▶ _YOUR ASSIGNMENT_:
Tally the lines in the data below in which the word "using" occurs, then give only the total.

[Stored records]
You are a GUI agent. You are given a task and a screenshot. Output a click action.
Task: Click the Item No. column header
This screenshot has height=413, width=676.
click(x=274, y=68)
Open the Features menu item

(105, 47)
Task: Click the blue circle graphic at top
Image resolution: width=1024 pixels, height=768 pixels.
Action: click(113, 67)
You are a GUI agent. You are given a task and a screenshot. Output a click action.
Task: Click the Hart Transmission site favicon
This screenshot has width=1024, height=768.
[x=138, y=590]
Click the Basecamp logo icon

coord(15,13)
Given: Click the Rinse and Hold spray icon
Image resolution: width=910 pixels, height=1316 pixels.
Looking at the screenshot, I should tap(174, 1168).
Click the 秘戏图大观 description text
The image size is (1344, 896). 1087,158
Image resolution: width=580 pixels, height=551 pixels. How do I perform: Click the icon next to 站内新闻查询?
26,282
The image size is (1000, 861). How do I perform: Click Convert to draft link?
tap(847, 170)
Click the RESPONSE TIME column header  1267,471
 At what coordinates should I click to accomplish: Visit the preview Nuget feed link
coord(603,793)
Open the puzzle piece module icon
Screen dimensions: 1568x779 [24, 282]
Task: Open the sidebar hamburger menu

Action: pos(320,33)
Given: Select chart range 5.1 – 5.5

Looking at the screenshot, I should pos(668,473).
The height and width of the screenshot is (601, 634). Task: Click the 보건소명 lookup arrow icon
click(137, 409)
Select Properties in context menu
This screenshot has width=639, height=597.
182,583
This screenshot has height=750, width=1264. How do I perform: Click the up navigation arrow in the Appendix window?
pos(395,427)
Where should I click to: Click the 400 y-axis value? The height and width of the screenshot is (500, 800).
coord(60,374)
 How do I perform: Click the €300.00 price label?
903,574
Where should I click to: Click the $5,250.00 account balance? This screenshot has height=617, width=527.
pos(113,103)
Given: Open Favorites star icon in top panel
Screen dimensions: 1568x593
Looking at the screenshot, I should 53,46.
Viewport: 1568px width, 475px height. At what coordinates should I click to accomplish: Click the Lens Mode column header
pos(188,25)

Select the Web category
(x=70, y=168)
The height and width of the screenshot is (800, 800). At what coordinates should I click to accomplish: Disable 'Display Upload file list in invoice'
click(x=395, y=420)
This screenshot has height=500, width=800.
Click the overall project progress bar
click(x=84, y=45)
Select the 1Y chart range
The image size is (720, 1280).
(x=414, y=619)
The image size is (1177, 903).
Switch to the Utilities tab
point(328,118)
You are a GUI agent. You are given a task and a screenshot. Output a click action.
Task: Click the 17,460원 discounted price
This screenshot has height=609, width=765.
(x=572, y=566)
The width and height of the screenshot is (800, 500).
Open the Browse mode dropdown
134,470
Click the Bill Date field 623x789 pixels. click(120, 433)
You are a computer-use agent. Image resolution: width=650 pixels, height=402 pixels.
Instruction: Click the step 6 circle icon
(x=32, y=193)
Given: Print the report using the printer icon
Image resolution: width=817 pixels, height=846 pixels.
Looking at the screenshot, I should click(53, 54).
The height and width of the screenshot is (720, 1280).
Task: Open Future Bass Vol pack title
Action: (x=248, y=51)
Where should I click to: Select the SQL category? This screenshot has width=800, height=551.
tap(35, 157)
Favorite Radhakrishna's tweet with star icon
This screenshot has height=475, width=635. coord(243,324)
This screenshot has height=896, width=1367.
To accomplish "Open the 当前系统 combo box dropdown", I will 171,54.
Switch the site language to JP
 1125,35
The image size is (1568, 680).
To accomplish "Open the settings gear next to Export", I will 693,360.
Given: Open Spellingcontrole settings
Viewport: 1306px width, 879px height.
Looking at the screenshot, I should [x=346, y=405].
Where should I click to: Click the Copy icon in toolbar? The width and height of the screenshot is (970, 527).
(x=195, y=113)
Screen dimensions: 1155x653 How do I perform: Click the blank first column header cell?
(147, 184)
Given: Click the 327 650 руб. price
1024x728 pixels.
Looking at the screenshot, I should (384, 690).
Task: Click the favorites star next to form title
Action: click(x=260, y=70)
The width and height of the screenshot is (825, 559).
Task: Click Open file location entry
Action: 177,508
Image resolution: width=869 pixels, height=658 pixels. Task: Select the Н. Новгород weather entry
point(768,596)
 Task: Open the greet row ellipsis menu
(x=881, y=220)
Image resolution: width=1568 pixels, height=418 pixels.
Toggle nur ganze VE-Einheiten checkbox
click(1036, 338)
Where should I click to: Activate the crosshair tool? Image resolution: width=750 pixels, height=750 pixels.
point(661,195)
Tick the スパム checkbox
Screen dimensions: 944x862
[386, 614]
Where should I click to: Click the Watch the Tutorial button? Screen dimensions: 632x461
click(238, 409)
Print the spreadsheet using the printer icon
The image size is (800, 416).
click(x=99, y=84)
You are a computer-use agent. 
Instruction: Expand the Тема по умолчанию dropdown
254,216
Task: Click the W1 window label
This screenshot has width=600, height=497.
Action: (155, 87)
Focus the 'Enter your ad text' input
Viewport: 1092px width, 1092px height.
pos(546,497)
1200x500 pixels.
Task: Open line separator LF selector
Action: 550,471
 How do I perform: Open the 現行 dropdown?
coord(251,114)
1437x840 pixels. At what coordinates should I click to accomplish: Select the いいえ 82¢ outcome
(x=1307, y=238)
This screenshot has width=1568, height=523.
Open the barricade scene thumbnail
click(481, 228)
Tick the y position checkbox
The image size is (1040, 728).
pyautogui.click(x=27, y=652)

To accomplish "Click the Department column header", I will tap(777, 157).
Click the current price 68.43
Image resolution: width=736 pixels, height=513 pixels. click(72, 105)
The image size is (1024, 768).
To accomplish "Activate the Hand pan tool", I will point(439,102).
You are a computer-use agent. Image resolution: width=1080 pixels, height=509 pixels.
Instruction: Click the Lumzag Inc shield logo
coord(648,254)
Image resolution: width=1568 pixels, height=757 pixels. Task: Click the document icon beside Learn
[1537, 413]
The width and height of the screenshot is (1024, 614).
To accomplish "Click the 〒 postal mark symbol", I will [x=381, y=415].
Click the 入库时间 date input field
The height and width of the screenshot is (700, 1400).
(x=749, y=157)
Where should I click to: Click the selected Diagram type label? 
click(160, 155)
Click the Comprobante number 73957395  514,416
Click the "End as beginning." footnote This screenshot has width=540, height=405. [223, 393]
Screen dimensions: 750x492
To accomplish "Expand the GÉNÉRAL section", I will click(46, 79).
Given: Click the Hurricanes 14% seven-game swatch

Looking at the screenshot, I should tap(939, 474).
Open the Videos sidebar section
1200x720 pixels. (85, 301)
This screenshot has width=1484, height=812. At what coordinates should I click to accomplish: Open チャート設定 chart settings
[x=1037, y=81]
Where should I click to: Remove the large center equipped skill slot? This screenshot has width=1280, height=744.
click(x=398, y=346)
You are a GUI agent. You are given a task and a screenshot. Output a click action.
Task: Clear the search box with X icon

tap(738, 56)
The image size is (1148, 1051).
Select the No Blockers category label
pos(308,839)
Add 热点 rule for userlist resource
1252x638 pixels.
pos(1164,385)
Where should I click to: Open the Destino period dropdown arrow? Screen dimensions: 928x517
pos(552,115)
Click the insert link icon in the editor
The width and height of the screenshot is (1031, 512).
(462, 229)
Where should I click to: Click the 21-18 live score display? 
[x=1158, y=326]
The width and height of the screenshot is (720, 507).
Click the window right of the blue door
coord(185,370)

▶ _EXPECTED OUTPUT_:
2